§ Task to complete: Provide an exact reproduction of every entry.
##### Material supplied #####
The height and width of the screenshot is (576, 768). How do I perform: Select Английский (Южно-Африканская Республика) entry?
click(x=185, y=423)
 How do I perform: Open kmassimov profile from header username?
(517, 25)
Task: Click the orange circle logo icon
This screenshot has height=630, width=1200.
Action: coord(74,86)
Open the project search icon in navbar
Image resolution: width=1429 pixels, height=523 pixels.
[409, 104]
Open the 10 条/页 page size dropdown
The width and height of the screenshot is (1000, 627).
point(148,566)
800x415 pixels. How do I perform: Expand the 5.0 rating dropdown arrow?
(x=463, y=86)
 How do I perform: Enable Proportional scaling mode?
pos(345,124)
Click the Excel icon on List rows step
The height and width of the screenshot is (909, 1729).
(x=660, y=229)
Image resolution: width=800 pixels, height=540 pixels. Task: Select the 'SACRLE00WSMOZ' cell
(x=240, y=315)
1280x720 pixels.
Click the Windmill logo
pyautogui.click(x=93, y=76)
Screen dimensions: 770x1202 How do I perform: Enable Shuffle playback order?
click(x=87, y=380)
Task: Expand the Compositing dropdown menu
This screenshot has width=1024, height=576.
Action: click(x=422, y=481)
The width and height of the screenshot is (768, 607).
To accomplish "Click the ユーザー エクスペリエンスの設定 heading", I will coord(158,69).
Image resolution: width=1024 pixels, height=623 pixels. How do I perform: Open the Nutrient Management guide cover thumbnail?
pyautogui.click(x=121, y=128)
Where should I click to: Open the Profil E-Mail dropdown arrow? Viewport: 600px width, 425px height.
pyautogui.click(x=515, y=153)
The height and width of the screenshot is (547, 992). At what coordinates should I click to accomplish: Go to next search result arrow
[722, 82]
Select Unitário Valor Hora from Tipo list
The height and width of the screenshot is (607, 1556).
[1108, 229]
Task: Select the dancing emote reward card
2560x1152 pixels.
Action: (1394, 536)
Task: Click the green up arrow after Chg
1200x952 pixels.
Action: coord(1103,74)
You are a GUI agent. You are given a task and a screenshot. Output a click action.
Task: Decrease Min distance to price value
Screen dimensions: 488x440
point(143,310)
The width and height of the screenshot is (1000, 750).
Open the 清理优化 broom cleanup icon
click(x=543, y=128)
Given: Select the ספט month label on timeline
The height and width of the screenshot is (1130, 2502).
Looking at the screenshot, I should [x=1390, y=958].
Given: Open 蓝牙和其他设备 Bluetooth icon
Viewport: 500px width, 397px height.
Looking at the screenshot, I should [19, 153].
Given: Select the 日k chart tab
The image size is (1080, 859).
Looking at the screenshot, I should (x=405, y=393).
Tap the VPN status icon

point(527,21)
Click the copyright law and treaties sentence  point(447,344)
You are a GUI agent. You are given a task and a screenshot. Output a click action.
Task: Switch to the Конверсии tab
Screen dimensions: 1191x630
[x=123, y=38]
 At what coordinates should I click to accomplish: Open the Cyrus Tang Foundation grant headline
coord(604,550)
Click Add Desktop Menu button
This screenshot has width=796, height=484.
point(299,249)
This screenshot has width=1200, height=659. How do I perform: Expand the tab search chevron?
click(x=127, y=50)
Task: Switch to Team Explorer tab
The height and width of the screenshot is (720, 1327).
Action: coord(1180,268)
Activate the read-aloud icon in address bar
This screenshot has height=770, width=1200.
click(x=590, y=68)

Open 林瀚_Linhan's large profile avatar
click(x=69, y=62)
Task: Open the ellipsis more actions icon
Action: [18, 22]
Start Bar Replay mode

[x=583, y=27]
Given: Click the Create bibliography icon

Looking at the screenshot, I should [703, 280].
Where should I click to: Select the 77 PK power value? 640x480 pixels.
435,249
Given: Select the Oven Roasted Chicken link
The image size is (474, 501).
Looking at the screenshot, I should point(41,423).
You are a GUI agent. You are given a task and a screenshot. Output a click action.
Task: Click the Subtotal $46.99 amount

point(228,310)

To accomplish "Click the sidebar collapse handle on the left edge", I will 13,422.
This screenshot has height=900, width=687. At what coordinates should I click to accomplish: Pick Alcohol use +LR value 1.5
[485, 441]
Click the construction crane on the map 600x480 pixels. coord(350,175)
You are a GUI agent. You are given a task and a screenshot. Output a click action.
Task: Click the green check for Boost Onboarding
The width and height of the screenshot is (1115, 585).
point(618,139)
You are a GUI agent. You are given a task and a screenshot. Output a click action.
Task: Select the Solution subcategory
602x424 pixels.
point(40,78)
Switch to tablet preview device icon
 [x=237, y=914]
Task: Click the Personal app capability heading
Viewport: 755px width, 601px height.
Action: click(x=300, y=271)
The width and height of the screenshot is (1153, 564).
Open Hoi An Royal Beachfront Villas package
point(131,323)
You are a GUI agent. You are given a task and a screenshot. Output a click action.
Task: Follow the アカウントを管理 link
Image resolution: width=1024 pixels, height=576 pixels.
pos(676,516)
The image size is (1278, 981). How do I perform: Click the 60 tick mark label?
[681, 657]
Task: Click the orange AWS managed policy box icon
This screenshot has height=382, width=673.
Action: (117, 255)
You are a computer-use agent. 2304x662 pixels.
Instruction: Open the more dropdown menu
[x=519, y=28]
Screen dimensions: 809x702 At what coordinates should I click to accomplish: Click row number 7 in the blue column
#####
§ The answer:
The height and width of the screenshot is (576, 768). How do I perform: Select Английский (Южно-Африканская Республика) entry?
click(x=185, y=423)
 How do I perform: Open kmassimov profile from header username?
(517, 25)
Task: Click the orange circle logo icon
This screenshot has height=630, width=1200.
Action: coord(74,86)
Open the project search icon in navbar
Image resolution: width=1429 pixels, height=523 pixels.
[409, 104]
Open the 10 条/页 page size dropdown
The width and height of the screenshot is (1000, 627).
point(148,566)
800x415 pixels. How do I perform: Expand the 5.0 rating dropdown arrow?
(x=463, y=86)
 How do I perform: Enable Proportional scaling mode?
pos(345,124)
Click the Excel icon on List rows step
The height and width of the screenshot is (909, 1729).
(x=660, y=229)
Image resolution: width=800 pixels, height=540 pixels. Task: Select the 'SACRLE00WSMOZ' cell
(x=240, y=315)
1280x720 pixels.
Click the Windmill logo
pyautogui.click(x=93, y=76)
Screen dimensions: 770x1202 How do I perform: Enable Shuffle playback order?
click(x=87, y=380)
Task: Expand the Compositing dropdown menu
This screenshot has width=1024, height=576.
Action: click(x=422, y=481)
The width and height of the screenshot is (768, 607).
To accomplish "Click the ユーザー エクスペリエンスの設定 heading", I will coord(158,69).
Image resolution: width=1024 pixels, height=623 pixels. How do I perform: Open the Nutrient Management guide cover thumbnail?
pyautogui.click(x=121, y=128)
Where should I click to: Open the Profil E-Mail dropdown arrow? Viewport: 600px width, 425px height.
pyautogui.click(x=515, y=153)
The height and width of the screenshot is (547, 992). At what coordinates should I click to accomplish: Go to next search result arrow
[722, 82]
Select Unitário Valor Hora from Tipo list
The height and width of the screenshot is (607, 1556).
[1108, 229]
Task: Select the dancing emote reward card
2560x1152 pixels.
Action: (1394, 536)
Task: Click the green up arrow after Chg
1200x952 pixels.
Action: coord(1103,74)
You are a GUI agent. You are given a task and a screenshot. Output a click action.
Task: Decrease Min distance to price value
Screen dimensions: 488x440
point(143,310)
The width and height of the screenshot is (1000, 750).
Open the 清理优化 broom cleanup icon
click(x=543, y=128)
Given: Select the ספט month label on timeline
The height and width of the screenshot is (1130, 2502).
Looking at the screenshot, I should [x=1390, y=958].
Given: Open 蓝牙和其他设备 Bluetooth icon
Viewport: 500px width, 397px height.
Looking at the screenshot, I should [19, 153].
Given: Select the 日k chart tab
The image size is (1080, 859).
Looking at the screenshot, I should (x=405, y=393).
Tap the VPN status icon

point(527,21)
Click the copyright law and treaties sentence  point(447,344)
You are a GUI agent. You are given a task and a screenshot. Output a click action.
Task: Switch to the Конверсии tab
Screen dimensions: 1191x630
[x=123, y=38]
 At what coordinates should I click to accomplish: Open the Cyrus Tang Foundation grant headline
coord(604,550)
Click Add Desktop Menu button
This screenshot has width=796, height=484.
point(299,249)
This screenshot has width=1200, height=659. How do I perform: Expand the tab search chevron?
click(x=127, y=50)
Task: Switch to Team Explorer tab
The height and width of the screenshot is (720, 1327).
Action: coord(1180,268)
Activate the read-aloud icon in address bar
This screenshot has height=770, width=1200.
click(x=590, y=68)

Open 林瀚_Linhan's large profile avatar
click(x=69, y=62)
Task: Open the ellipsis more actions icon
Action: [18, 22]
Start Bar Replay mode

[x=583, y=27]
Given: Click the Create bibliography icon

Looking at the screenshot, I should [703, 280].
Where should I click to: Select the 77 PK power value? 640x480 pixels.
435,249
Given: Select the Oven Roasted Chicken link
The image size is (474, 501).
Looking at the screenshot, I should point(41,423).
You are a GUI agent. You are given a task and a screenshot. Output a click action.
Task: Click the Subtotal $46.99 amount

point(228,310)

To accomplish "Click the sidebar collapse handle on the left edge", I will 13,422.
This screenshot has height=900, width=687. At what coordinates should I click to accomplish: Pick Alcohol use +LR value 1.5
[485, 441]
Click the construction crane on the map 600x480 pixels. coord(350,175)
You are a GUI agent. You are given a task and a screenshot. Output a click action.
Task: Click the green check for Boost Onboarding
The width and height of the screenshot is (1115, 585).
point(618,139)
You are a GUI agent. You are given a task and a screenshot. Output a click action.
Task: Select the Solution subcategory
602x424 pixels.
point(40,78)
Switch to tablet preview device icon
 [x=237, y=914]
Task: Click the Personal app capability heading
Viewport: 755px width, 601px height.
Action: click(x=300, y=271)
The width and height of the screenshot is (1153, 564).
Open Hoi An Royal Beachfront Villas package
point(131,323)
You are a GUI agent. You are given a task and a screenshot. Output a click action.
Task: Follow the アカウントを管理 link
Image resolution: width=1024 pixels, height=576 pixels.
pos(676,516)
The image size is (1278, 981). How do I perform: Click the 60 tick mark label?
[681, 657]
Task: Click the orange AWS managed policy box icon
This screenshot has height=382, width=673.
Action: (117, 255)
You are a computer-use agent. 2304x662 pixels.
Instruction: Open the more dropdown menu
[x=519, y=28]
Screen dimensions: 809x702 At what coordinates should I click to accomplish: Click row number 7 in the blue column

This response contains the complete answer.